### Exercise
Copy everything from the line containing "582x323 pixels. At" down to the end of the data, verbatim, including both the first and last lines.

-=-=-=-=-

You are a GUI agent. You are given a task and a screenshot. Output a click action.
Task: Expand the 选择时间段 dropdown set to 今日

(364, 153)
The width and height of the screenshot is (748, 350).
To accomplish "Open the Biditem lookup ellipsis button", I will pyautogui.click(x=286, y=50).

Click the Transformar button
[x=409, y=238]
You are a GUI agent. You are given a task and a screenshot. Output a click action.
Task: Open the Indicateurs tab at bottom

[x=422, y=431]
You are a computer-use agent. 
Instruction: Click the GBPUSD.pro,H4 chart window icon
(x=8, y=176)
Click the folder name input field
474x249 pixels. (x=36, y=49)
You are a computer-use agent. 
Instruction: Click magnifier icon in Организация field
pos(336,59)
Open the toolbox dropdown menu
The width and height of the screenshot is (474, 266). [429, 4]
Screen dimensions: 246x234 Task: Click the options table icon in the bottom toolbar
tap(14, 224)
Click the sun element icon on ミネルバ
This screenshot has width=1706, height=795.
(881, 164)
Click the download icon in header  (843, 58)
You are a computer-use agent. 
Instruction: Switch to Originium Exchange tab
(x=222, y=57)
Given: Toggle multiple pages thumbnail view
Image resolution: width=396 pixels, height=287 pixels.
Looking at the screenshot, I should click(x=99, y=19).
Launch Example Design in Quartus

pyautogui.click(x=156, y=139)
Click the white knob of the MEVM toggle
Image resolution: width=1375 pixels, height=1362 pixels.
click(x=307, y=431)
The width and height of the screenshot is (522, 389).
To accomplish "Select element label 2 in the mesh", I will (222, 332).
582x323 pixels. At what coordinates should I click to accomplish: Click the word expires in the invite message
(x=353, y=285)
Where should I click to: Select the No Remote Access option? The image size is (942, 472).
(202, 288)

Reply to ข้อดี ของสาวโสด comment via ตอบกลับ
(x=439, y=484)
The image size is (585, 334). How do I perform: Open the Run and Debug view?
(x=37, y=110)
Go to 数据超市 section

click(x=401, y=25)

-=-=-=-=-

### Task response
582x323 pixels. At what coordinates should I click to accomplish: Click the word expires in the invite message
(x=353, y=285)
Where should I click to: Select the No Remote Access option? The image size is (942, 472).
(202, 288)

Reply to ข้อดี ของสาวโสด comment via ตอบกลับ
(x=439, y=484)
The image size is (585, 334). How do I perform: Open the Run and Debug view?
(x=37, y=110)
Go to 数据超市 section

click(x=401, y=25)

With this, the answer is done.